Guyana tasked with leading new forest protection plans in Commonwealth
Guyana is playing a leading role in the development of a new blueprint for forest protection and natural resource use, President Dr. Irfaan Ali said on Saturday.
Dr. Ali, during a press conference, highlighted that Guyana was appointed by the Commonwealth Secretariat to build consensus on the “sustainable and regenerative use of natural resources” among the Heads of Government in the bloc.
In so doing, the Guyana is expected to help develop a blueprint for carbon credit use, forest protection and a “coherent and consensual approach” to the upcoming United Nations (UN) climate talks, COP28.
“Guyana and Gabon are leading efforts in this area,” the President said.
Guyana has been recognised for its forest protection efforts and, for over a decade, it has lobbied for a global system that pays the country for keeping the forest intact. Norway was the first to buy in, signing a deal for USS$250 million, once deforestation rates remain intact.
Last year, an end-user agreement for carbon credits was signed with the oil company Hess Corporation. The Hess deal, Guyana’s first carbon credit deal so far, was brokered after the country got special carbon credits issued to it last December.
These forests cover an area the size of England. The forests store over 19.5 gigatonnes of carbon which if cut down, would release all of that into the atmosphere, further causing harm to the environment.

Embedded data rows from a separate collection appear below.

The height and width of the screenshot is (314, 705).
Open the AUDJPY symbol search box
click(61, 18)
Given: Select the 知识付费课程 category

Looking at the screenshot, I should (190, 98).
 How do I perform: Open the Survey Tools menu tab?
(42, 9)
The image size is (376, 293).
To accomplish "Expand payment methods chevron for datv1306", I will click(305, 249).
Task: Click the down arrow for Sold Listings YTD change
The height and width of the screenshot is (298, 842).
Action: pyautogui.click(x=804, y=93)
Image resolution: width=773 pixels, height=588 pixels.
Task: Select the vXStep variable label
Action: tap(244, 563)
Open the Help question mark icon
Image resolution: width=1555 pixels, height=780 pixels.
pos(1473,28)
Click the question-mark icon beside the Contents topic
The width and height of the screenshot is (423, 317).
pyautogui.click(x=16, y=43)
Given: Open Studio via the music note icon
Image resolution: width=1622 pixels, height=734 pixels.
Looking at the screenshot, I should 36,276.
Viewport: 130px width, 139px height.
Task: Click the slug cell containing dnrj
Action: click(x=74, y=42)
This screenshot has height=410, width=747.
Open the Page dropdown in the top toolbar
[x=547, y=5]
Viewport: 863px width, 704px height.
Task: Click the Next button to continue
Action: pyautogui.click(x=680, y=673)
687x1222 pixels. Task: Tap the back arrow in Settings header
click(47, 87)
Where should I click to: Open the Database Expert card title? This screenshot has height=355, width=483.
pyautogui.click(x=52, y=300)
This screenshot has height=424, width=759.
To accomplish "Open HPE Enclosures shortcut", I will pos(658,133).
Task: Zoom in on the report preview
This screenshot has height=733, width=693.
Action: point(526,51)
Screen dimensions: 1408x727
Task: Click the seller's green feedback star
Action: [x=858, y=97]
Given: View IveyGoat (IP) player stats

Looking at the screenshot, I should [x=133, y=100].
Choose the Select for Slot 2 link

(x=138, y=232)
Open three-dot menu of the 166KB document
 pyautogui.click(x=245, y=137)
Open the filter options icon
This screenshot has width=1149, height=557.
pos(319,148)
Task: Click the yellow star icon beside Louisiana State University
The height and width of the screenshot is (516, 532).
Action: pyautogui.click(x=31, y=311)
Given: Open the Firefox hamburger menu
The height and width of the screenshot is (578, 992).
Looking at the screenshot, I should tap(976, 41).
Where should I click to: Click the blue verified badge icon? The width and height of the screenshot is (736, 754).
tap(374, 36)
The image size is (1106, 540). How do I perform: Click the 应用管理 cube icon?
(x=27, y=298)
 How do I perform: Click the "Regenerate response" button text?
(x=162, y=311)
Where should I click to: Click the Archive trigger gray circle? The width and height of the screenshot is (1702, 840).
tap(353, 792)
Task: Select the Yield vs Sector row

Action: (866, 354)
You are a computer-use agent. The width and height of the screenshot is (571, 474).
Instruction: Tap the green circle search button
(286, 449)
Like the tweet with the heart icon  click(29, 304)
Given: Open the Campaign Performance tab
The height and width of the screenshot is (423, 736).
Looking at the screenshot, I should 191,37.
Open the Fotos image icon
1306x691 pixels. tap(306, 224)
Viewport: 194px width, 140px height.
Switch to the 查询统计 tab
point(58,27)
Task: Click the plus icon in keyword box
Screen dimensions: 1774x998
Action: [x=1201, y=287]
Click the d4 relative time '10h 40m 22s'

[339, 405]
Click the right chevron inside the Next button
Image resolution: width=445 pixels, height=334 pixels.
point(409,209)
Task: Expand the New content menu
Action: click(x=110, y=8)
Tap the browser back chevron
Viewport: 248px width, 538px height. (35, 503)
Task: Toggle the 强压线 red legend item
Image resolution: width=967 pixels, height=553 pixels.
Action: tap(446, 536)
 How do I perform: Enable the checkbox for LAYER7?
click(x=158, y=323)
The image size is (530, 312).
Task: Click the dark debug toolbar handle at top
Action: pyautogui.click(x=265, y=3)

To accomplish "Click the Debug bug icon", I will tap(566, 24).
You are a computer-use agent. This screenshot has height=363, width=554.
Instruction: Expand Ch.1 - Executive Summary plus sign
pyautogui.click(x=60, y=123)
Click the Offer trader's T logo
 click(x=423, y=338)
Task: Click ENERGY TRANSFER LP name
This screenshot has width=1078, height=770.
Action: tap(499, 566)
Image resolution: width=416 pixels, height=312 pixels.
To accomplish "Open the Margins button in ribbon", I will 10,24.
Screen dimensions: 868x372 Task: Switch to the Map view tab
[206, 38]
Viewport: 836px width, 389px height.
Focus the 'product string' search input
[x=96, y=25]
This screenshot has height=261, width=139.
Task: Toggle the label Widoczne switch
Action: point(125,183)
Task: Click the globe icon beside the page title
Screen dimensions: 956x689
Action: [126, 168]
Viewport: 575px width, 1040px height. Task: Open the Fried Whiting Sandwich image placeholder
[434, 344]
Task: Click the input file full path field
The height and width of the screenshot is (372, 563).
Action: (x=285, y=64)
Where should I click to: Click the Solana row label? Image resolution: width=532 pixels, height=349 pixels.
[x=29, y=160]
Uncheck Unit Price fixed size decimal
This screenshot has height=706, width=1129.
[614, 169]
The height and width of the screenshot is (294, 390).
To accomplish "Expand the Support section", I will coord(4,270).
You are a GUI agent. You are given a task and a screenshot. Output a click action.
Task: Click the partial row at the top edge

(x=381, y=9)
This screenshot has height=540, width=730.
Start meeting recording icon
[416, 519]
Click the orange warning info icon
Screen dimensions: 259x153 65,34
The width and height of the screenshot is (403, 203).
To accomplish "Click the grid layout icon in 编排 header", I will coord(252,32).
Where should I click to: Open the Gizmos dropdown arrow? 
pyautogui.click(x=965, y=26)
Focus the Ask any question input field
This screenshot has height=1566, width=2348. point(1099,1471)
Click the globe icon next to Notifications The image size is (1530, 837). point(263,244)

But Guyana has been protecting those forests for years; it is focused on ways on sustainably managing those forests and earning from its forest protection efforts.
President Ali, on Saturday, emphasised that the government is committed to environmental preservation.
“This will never change.
“Guyana is just one of four high-forest cover, low-deforestation countries in the world. That is why the recent coup in Gabon, another [High Forest cover, Low Deforestation] country is of concern to us.
“We don’t want that to affect its environmental protection efforts. We are more than willing to help them to continue the preservation path,” Dr. Ali said.